Directions
Pick out each line in the records that contains the word "height", and copy those lines in full.

Given entries
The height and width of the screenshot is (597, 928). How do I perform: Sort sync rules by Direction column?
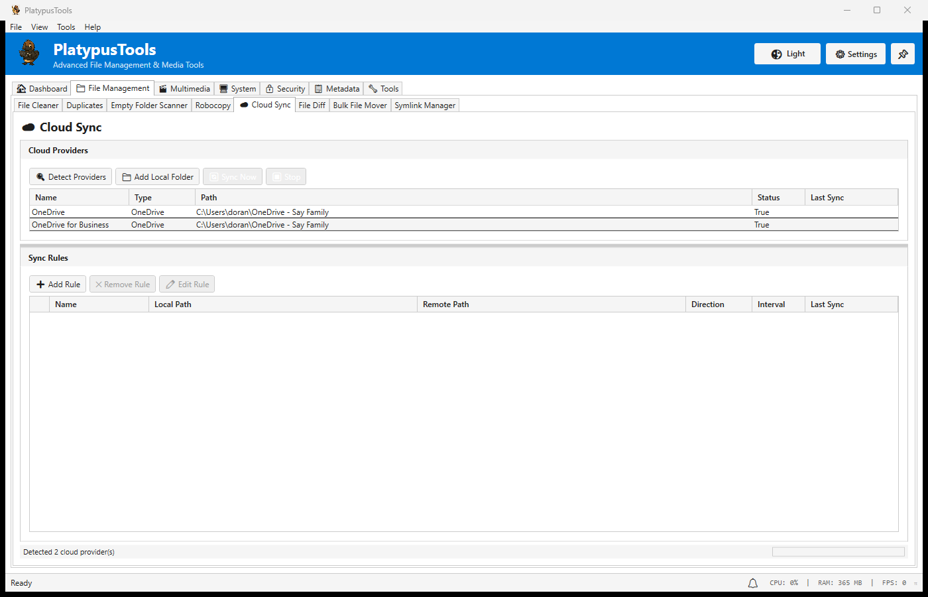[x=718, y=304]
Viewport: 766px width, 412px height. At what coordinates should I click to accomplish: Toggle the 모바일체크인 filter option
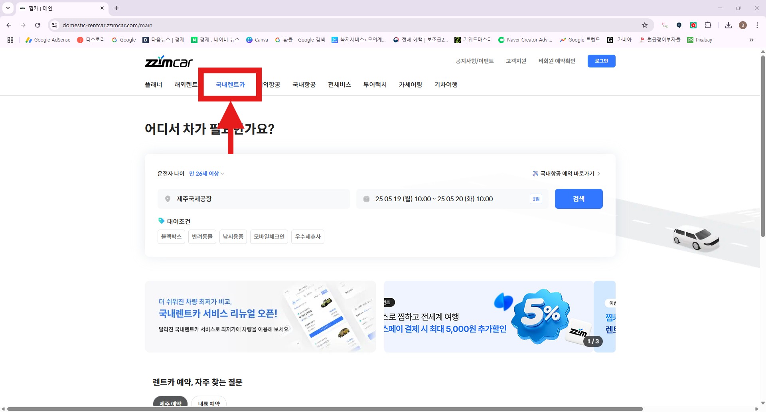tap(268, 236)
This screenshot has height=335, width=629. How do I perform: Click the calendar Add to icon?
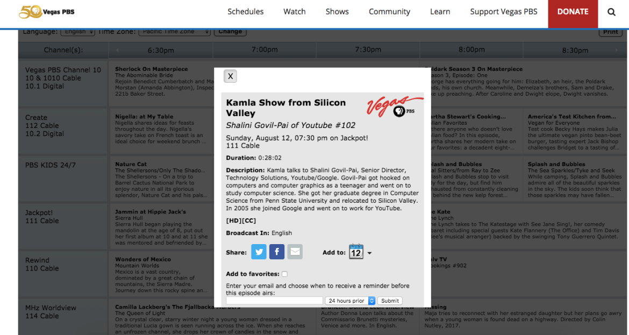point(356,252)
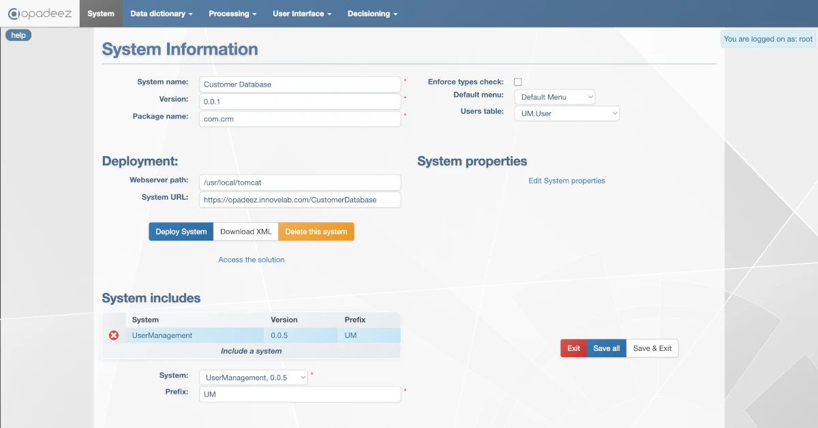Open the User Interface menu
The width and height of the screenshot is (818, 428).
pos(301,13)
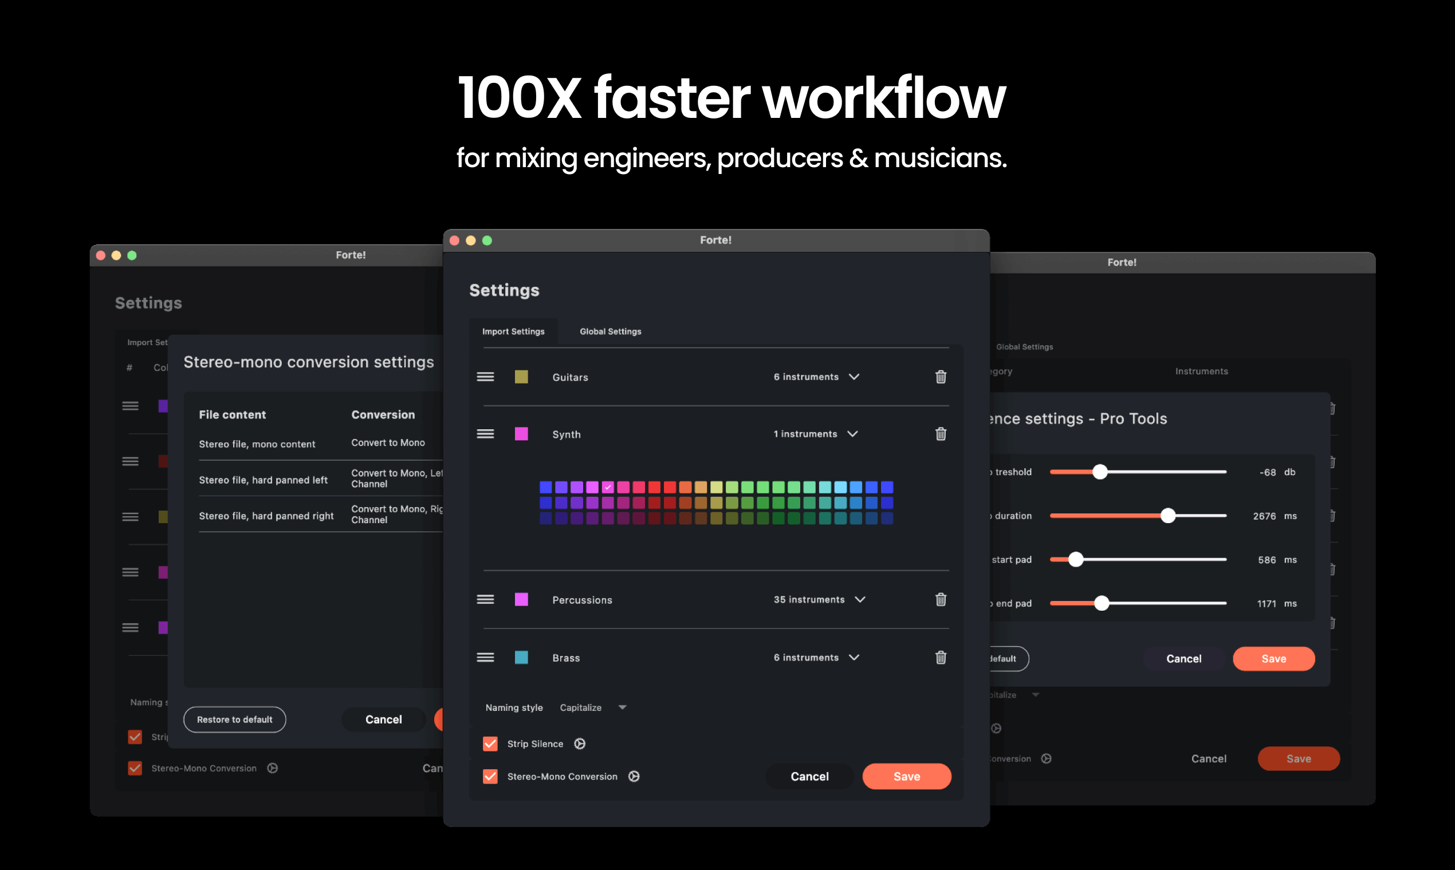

Written reply
The height and width of the screenshot is (597, 928). How do I perform: Sort sync rules by Direction column?
Viewport: 766px width, 412px height. At what coordinates should I click to accomplish: Toggle the 모바일체크인 filter option
This screenshot has height=335, width=629. How do I perform: Click the calendar Add to icon?
The width and height of the screenshot is (818, 428).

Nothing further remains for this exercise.